The Nationals is the flagship event that the UK Cadet Association runs each year. Held during the summer, it is the one event that all Cadets should aim to do! Usually held in a lovely seaside location (think Abersoch or Brixham) the racing is close and competitive for both the two main fleets and the regatta fleet, with some serious silverware up for grabs (a testament to the heritage of the class). Alongside the racing, both parents, sailors and non-sailing siblings enjoy a good social programme, with beach games, barbecues, parents races, Pimms parties and the odd Gala dinner. The Nationals also marks the point where some sailors move on from the class, into bigger dinghies and new challenges. A few tears have been known to be shed when the departing sailors take their bow, having crewed and helmed in the class for, in some cases, up to 8 years. Lifelong friends will have been made during that time, and they will sail together beyond our class.

All year round

Scattered throughout the year are Open Meetings. These are standalone events hosted by a Cadet Squadron where other Cadet sailors are invited to come and take part in a short competition on that Squadron’s waters. These events can meet a number of needs in a young sailor’s season: a first experience of competing away from home, against other sailors or on different waters; perhaps an early tune-up event in a season which is aiming at a World Team place; or perhaps a chance to meet friends in the Cadet family that they haven’t seen for a while. Some are just one day; others are over a weekend; Waldringfield’s is over an entire week during the summer. Special mention must go to the near-legendary South Cerney open, where competitors camp by the water’s edge and indulge in good food, parents races, paddle boarding, live music and open fires. Oh, and the racing is excellent too.

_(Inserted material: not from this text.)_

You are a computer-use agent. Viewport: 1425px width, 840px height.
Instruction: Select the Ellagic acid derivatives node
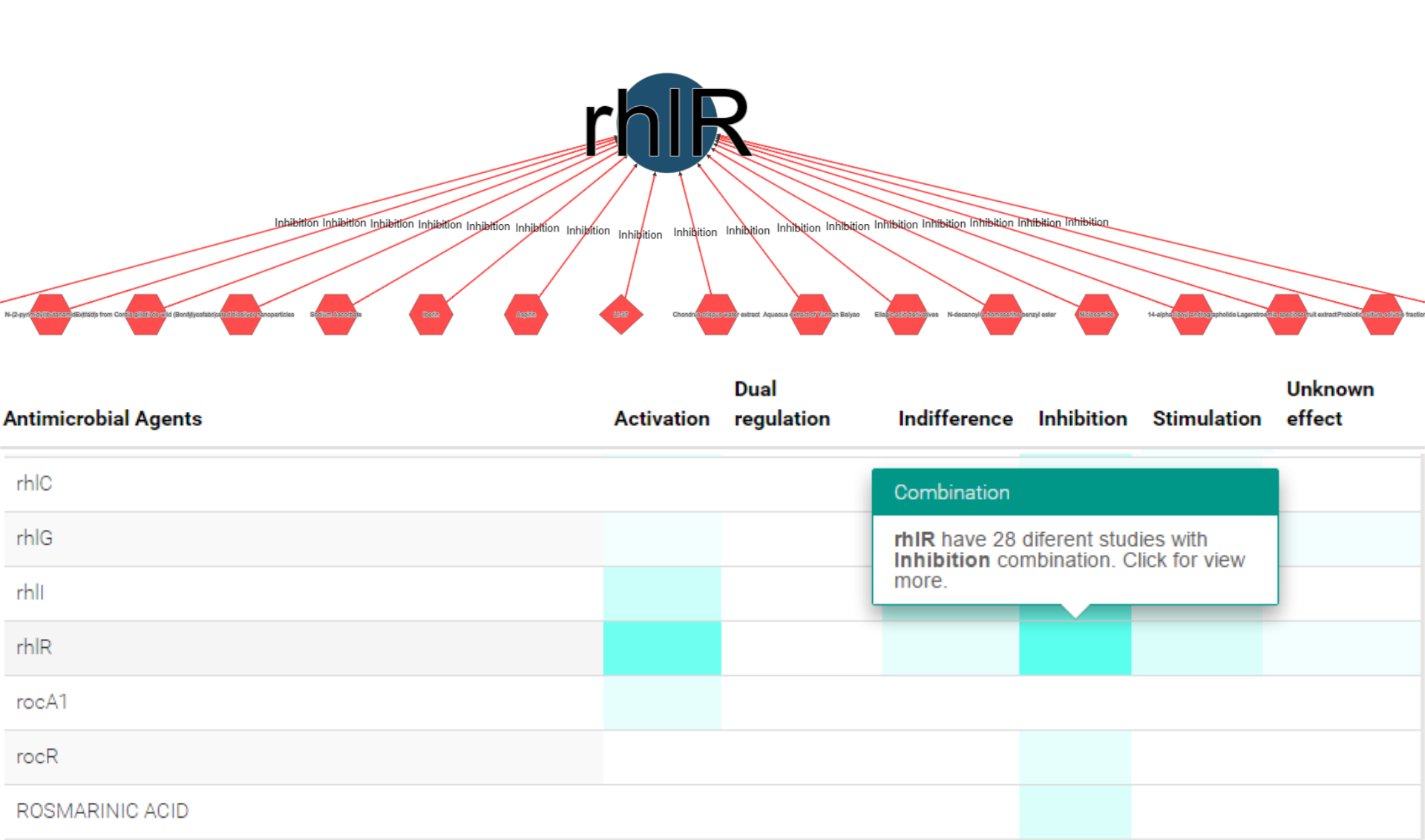click(x=907, y=315)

Frensham Pond’s Open Training is also worthy of mention. Run over three weekends in October, Cadets are split into different groups according to ability and are trained by external coaches – so no matter whether you’re just starting out or an Olympian in waiting, you will get something out of it. The October date means it’s a useful way of bonding a new helm/crew partnership, and working out what areas you need to work on over the season.